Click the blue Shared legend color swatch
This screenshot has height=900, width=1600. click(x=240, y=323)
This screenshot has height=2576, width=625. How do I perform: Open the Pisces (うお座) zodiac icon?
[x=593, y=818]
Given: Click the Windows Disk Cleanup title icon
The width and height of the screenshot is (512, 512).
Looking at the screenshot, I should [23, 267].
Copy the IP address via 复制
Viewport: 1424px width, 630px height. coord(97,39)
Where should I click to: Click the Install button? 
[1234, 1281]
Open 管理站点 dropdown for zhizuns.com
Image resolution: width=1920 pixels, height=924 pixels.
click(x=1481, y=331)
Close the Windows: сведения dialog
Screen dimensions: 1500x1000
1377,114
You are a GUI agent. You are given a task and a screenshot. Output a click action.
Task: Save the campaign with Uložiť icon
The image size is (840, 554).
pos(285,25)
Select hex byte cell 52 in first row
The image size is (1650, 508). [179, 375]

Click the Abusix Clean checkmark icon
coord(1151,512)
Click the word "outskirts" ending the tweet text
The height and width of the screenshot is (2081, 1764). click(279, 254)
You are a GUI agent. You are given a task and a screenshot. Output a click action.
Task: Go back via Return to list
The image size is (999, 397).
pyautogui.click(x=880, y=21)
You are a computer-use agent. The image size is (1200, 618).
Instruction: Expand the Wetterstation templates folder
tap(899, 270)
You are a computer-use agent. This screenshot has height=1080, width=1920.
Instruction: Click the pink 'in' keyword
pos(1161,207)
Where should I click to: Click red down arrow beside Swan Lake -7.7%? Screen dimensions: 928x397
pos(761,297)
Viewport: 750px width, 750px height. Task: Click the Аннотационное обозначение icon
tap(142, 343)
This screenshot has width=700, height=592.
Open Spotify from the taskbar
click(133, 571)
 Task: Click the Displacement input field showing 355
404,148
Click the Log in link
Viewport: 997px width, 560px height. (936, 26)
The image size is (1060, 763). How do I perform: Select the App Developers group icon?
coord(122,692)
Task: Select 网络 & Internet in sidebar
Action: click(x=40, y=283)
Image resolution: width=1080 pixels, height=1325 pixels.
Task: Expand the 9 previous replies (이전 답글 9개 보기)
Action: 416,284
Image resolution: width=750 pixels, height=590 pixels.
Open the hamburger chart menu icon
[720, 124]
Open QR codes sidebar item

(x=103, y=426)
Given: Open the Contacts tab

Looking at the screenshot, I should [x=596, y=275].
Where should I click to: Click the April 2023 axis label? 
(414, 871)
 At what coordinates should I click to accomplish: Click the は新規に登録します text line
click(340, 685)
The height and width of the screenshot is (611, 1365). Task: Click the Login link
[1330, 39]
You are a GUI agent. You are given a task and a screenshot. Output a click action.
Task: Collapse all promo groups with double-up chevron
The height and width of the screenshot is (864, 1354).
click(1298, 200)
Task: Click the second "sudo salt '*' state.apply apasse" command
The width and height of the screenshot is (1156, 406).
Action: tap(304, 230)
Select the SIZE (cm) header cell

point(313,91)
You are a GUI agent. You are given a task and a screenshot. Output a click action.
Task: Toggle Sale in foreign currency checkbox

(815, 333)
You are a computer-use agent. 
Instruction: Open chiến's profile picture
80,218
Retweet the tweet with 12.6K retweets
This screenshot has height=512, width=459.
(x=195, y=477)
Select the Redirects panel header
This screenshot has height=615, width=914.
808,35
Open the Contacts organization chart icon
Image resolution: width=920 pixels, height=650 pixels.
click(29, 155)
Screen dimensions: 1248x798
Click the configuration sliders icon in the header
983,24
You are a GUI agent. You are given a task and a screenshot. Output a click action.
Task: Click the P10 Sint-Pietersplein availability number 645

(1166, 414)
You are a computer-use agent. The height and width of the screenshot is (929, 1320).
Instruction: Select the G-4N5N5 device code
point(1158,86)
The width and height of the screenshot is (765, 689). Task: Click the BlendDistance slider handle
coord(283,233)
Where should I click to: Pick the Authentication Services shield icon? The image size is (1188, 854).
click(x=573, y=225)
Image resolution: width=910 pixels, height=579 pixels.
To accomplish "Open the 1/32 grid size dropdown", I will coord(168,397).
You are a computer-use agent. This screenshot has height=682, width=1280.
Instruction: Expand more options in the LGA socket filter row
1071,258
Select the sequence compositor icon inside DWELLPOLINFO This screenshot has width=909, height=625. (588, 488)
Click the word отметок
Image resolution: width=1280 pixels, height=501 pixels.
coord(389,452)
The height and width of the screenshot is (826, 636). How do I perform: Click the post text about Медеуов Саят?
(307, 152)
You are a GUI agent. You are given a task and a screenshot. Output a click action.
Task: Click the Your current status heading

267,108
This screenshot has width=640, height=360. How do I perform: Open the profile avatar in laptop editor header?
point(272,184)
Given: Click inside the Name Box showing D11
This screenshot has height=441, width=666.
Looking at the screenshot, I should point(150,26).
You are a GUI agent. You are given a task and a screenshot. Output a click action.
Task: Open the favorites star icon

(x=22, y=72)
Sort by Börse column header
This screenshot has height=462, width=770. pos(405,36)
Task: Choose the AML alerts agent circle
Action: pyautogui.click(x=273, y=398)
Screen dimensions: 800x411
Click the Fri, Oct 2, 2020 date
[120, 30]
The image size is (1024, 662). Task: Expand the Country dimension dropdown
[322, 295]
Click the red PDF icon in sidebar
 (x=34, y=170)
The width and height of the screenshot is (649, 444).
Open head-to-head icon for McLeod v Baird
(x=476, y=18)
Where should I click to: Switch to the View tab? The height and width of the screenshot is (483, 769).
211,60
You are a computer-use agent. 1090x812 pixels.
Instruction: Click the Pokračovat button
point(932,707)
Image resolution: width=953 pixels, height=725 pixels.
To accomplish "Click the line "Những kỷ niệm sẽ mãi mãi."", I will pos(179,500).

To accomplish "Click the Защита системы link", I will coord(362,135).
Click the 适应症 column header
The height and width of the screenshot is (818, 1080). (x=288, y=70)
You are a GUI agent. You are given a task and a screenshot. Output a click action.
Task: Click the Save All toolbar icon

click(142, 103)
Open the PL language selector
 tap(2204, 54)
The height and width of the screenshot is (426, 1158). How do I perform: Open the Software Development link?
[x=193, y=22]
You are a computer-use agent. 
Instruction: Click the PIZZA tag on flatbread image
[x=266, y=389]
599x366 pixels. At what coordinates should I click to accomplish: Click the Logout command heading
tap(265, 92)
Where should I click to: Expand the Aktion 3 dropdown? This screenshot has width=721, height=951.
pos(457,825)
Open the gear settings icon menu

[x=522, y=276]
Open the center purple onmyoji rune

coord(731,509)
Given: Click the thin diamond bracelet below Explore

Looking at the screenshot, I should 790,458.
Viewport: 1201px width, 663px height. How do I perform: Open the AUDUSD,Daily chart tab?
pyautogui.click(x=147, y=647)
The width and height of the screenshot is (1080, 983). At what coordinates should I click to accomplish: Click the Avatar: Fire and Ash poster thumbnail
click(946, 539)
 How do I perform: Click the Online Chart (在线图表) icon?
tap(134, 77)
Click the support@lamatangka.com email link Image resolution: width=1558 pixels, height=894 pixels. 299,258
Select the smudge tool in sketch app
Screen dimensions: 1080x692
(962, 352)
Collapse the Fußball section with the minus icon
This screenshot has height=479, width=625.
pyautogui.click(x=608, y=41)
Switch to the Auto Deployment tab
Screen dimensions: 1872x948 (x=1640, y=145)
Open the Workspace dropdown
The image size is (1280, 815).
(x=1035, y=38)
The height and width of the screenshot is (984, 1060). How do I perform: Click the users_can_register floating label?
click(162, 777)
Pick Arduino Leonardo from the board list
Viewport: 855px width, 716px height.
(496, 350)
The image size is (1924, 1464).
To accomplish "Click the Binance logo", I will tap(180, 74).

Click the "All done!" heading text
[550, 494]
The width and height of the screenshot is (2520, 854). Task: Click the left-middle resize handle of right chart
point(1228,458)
□ □ □ □
Assigned task: In the data above, find each line where the string "inside" appears, then copy it.

Exercise solution:
Select the sequence compositor icon inside DWELLPOLINFO This screenshot has width=909, height=625. (588, 488)
Given: Click inside the Name Box showing D11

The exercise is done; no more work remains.